Long -acting drug formulations
Long-acting drug formulations, and long-acting injectables (LAI), are becoming increasingly common due to their ability to improve adherence to chronic treatment regimes, for example in the treatment of HIV and schizophrenia. The intention is to have these LAI slowly releasing the therapeutic for a number of weeks, providing coverage for times when a dose may be missed.
However, the immune system is an expert in recognising such new materials and formulations as originating from outside the human body, particularly as a lot of their characteristics are 'alarms' to the immune system, and can mount a response to them. This can result in two broad problems - an adverse reaction to the LAI, which raises safety issues, and the immune system can attempt to 'hide' these LAIs in a granuloma so that they do not cause any further inflammation. Granulomas can alter the release of the drug from the LAI, making it less effective. So, it's important to determine the long-term biocompatibility of these formulations and materials so we can enhance our knowledge of how the immune system responds to long-term exposure to therapeutics so they can successfully be used as treatment for diseases such as HIV
My research
During my PhD, I examined how novel formulations of the HIV drugs FTC, TAF and 3TC interacted with the human immune system - using existing methods established by the group and also developing new models including a new 3D co-culture system and incorporating transcriptomics and proteomics.

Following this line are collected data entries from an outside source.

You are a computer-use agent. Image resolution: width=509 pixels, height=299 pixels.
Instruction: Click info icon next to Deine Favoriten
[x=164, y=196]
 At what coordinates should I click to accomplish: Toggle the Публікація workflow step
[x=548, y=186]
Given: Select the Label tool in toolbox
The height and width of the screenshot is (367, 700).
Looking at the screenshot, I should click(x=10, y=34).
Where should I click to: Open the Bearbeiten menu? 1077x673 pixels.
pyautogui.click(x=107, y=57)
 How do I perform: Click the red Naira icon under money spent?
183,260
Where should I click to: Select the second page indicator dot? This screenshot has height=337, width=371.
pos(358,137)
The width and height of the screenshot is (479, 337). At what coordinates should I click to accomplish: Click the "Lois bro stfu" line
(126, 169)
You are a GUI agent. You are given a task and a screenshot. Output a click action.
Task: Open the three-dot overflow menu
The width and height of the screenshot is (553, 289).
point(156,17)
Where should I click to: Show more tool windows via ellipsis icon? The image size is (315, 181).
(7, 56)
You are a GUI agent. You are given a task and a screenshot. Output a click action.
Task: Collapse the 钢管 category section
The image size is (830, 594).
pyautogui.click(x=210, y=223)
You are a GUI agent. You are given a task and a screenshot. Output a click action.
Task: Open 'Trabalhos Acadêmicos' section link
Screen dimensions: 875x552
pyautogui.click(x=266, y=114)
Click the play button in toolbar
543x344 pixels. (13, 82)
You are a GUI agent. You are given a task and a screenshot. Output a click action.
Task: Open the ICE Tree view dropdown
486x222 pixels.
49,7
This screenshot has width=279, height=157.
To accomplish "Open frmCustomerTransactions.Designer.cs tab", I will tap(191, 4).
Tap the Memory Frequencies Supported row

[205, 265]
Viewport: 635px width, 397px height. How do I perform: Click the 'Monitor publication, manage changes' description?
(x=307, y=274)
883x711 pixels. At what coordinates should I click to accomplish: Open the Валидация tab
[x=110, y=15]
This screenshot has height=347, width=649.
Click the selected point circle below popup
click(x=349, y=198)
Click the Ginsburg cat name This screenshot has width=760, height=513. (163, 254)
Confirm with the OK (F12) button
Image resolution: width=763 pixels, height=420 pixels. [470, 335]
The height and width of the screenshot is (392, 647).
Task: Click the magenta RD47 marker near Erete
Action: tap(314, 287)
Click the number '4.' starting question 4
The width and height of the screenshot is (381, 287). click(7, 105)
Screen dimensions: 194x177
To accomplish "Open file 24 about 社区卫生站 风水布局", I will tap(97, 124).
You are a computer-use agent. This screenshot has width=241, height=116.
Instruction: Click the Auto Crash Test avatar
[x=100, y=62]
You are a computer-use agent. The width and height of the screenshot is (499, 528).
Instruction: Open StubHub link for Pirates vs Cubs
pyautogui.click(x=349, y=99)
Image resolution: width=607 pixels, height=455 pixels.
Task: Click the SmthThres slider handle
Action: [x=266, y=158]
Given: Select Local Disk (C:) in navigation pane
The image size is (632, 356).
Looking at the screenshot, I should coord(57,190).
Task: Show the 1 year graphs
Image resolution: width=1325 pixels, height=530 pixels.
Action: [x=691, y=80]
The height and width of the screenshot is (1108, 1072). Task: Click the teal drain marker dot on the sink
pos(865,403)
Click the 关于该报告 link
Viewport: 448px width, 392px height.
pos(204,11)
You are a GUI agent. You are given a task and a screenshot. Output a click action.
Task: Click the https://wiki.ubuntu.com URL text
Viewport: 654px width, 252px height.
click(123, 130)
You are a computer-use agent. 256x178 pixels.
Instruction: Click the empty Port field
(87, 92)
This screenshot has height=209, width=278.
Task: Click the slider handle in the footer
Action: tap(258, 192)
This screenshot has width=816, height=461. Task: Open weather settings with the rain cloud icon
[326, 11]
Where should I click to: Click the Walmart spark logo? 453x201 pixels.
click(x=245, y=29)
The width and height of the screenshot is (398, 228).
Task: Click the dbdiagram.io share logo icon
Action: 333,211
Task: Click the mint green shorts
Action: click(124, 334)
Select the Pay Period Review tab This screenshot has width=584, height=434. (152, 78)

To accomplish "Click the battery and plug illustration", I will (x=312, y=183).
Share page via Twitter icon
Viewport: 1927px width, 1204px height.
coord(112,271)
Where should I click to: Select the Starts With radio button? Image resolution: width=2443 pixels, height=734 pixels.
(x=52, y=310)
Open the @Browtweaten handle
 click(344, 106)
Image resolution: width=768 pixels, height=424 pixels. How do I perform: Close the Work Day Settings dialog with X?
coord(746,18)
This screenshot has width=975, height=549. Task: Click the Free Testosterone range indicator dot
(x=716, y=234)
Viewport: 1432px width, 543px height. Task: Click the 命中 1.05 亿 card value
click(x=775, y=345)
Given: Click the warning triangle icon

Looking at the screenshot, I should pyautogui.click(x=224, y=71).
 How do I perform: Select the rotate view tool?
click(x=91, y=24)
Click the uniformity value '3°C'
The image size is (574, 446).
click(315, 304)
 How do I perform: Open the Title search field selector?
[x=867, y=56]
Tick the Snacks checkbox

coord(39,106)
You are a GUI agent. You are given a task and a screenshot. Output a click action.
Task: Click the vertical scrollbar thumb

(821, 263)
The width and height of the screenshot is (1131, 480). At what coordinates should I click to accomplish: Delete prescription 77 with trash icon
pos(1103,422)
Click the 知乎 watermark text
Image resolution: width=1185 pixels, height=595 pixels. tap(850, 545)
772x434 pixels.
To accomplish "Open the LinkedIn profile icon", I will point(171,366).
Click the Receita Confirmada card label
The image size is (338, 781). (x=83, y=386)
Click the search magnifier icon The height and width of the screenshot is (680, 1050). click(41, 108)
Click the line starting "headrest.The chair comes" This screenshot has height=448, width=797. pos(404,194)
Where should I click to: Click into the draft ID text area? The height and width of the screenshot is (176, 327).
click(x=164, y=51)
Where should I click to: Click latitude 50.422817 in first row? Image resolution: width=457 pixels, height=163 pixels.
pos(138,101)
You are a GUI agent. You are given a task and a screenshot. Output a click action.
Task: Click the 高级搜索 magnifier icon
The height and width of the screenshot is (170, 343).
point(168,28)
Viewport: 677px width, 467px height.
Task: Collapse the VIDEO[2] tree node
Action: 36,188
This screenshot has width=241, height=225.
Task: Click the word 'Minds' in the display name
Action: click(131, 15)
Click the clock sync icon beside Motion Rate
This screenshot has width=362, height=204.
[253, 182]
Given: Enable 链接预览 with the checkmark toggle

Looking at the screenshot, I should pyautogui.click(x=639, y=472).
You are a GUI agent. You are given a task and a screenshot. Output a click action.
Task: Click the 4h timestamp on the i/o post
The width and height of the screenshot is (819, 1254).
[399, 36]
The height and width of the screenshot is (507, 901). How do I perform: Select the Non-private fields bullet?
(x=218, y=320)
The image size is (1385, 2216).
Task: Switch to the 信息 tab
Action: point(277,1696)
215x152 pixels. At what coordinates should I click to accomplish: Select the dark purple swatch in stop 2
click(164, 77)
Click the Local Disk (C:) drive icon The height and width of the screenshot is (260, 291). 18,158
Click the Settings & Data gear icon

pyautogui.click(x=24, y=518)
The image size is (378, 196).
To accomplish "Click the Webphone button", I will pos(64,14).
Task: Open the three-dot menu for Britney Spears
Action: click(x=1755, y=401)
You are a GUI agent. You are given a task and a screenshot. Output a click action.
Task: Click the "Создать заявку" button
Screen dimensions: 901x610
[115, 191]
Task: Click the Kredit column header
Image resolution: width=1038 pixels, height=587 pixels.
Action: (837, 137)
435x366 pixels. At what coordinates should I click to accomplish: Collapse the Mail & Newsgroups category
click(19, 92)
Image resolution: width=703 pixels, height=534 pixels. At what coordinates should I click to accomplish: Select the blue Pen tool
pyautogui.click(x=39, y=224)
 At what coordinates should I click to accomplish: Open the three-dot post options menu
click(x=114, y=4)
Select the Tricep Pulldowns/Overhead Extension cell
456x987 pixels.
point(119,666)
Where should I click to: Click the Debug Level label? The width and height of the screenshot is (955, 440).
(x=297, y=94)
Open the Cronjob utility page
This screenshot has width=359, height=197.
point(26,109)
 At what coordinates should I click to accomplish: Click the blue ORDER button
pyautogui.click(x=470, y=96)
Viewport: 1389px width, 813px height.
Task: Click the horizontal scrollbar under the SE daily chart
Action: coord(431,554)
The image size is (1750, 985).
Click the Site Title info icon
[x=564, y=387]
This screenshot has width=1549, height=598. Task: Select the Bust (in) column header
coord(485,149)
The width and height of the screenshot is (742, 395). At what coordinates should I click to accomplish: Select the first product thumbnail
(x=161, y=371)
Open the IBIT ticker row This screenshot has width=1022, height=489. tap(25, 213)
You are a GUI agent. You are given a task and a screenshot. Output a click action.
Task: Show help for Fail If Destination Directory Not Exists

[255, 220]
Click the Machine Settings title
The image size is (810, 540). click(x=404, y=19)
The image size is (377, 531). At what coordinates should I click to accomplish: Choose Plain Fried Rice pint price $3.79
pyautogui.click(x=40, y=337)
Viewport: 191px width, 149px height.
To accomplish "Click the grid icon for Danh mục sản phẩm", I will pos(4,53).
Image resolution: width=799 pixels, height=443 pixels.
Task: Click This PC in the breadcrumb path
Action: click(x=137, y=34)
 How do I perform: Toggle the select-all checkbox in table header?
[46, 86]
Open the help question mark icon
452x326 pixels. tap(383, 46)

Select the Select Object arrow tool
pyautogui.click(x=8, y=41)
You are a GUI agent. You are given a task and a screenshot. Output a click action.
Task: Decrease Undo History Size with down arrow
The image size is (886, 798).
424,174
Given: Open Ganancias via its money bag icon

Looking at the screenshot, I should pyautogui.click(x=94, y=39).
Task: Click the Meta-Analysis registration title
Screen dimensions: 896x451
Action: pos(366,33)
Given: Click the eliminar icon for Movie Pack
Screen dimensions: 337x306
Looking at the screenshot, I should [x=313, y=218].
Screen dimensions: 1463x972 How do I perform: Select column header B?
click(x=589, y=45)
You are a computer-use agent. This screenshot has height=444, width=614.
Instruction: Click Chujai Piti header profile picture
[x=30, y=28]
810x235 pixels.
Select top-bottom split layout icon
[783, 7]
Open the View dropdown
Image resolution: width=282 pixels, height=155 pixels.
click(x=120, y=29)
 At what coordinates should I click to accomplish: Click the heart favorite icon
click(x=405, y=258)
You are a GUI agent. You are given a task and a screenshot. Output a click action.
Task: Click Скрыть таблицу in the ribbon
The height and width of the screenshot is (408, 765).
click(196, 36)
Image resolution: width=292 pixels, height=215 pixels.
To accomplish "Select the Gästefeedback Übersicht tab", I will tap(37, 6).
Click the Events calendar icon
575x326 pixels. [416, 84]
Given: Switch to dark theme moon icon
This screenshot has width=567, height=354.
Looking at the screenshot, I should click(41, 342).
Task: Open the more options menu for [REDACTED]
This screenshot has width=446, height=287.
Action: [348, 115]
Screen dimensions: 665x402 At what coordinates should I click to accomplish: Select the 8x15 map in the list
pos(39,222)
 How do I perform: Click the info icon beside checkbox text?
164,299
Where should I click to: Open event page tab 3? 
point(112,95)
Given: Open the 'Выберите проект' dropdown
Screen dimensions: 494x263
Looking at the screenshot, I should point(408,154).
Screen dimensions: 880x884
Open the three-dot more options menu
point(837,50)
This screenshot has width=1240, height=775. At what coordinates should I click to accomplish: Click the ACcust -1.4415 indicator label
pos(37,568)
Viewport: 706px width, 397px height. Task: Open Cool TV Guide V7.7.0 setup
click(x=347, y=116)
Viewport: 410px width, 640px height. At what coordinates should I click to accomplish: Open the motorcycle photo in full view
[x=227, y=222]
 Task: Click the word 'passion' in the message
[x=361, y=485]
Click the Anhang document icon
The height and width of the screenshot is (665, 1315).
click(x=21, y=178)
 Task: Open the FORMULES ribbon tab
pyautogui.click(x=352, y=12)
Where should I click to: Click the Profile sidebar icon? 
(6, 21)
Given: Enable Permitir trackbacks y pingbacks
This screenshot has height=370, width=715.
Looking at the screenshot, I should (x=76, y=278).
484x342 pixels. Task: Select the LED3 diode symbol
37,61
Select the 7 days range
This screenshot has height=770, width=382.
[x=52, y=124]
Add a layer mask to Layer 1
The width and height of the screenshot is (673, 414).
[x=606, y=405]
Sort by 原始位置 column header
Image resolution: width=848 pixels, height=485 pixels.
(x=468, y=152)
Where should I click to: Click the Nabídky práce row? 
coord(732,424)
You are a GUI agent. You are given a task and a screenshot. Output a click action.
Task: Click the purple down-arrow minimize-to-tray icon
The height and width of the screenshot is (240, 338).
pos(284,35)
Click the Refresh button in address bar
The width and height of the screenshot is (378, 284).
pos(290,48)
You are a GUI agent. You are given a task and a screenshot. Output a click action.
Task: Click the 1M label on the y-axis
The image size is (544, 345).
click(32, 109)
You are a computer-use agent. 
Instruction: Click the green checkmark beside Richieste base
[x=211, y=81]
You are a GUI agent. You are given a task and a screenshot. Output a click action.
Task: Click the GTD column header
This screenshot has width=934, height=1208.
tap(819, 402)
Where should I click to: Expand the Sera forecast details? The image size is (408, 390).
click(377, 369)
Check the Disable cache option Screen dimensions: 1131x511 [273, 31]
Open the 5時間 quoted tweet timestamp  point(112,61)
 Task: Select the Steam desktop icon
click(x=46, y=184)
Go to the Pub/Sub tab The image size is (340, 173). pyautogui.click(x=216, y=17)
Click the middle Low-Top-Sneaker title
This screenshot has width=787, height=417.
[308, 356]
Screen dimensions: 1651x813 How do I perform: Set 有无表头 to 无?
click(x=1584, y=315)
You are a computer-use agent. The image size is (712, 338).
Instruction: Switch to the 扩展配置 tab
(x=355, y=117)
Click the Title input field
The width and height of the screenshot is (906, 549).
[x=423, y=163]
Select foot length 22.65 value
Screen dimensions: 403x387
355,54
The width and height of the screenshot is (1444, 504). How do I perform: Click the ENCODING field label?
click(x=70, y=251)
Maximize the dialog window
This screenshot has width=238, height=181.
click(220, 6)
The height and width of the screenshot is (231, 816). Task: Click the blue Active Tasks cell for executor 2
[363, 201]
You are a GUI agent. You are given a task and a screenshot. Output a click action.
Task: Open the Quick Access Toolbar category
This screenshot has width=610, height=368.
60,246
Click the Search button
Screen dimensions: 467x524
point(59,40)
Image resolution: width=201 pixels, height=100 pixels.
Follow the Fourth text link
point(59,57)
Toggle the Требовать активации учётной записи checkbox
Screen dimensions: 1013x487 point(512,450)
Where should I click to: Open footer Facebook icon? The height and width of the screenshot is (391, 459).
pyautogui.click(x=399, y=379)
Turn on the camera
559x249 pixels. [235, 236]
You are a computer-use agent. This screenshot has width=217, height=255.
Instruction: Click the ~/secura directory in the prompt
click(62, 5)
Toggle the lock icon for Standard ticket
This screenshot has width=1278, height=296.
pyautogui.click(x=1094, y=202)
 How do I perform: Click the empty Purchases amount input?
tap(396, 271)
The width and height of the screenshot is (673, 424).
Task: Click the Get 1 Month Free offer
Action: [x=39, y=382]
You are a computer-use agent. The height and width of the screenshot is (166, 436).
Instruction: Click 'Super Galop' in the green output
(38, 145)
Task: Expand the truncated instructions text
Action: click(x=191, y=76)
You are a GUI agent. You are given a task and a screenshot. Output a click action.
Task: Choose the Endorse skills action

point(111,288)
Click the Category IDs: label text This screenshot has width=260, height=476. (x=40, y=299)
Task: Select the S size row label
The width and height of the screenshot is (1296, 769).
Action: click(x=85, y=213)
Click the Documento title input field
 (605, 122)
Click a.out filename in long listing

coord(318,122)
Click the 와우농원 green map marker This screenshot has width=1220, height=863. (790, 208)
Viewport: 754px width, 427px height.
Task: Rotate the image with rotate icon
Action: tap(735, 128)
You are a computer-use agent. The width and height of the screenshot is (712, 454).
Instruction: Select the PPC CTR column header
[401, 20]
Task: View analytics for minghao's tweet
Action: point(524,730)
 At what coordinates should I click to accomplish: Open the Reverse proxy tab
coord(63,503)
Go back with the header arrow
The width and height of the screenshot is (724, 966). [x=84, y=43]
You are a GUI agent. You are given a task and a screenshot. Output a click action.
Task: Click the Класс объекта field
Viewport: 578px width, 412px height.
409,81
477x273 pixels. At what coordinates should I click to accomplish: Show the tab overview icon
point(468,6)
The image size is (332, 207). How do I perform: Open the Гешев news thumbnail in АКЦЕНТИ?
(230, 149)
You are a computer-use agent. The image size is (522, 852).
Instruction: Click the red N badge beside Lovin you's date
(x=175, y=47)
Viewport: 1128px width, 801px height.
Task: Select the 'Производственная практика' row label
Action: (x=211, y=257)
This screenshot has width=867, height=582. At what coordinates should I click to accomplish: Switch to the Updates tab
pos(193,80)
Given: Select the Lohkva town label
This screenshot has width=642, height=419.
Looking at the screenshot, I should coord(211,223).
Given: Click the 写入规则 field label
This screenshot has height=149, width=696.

I found that the drugs themselves did alter some immune responses, particularly over extended periods of time but, importantly, the new formulations were not that different from the free drugs. This was a really interesting finding as there is little data on long-term immune effects to these drugs but, importantly for the project, the new formulations didn’t raise any red flags.
At the moment, I am following up on some interesting findings around complement activation an writing a number of manuscripts based on my work.
The science is really interesting and challenging as the formulations are state-of-the-art and as such haven’t been examined in this way before. I was really pleased that parts of this work were recently awarded 2nd Prize in the Nanotoxicology and Nano-Bio-Characterisation category for a poster submitted to the CLINAM conference, in Switzerland. I was really proud of my achievement, as the judges of this category are internationally recognized experts in the field and recognized the novel nature of the work, and the potential impact on the field.
Outside of the lab
During my PhD, I have been involved in a number of sports. I enjoy taking trips in the UK hiking and climbing, as well as indoor bouldering. Since the pandemic I took up hockey again and now compete for Mossley Hill Hockey Club Ladies 1s team. Most notably I competed as part of the Gold Medal-winning Great Britain Women’s Team at the 2019 European Canoe Polo Championship in Coimbra, Portugal and the Gold Medal Winning FOA Liverpool Team at the 2018 European club championships in Nottingham. I also enjoy reading, whilst looking after my vast houseplant collection!
Future plans
Alongside writing up my thesis, I am now working as a Research Associate on a Higher Education Innovation Fund project working to determine the influence of patient, immunological, genetic variability on response to long-acting therapeutic formulations. As part of this work I am continuing to develop a 3D subcutaneous, in vitro model which I started to develop as part of my PhD lab work. This model will help better replicate the in vivo environment and aid the biocompatibility assessment of long-acting formulations in the future. It is the first of its kind, and could support the development of LAIs for future applications. We have already had some discussions with industry as to how this could be integrated into their development pipeline, and with international standards organisations on how it could be the basis of a future harmonised method. This is really exciting as it would be a large impact, beyond the 'usual' publications and has potential consequences for the development of novel long-acting drugs and devices, that could have a life changing impact on patients taking these drugs. Following my PhD I plan to continue in the field of immunocompatibility research, in the group, with more of a focus on nucleic acid therapeutics (NATs).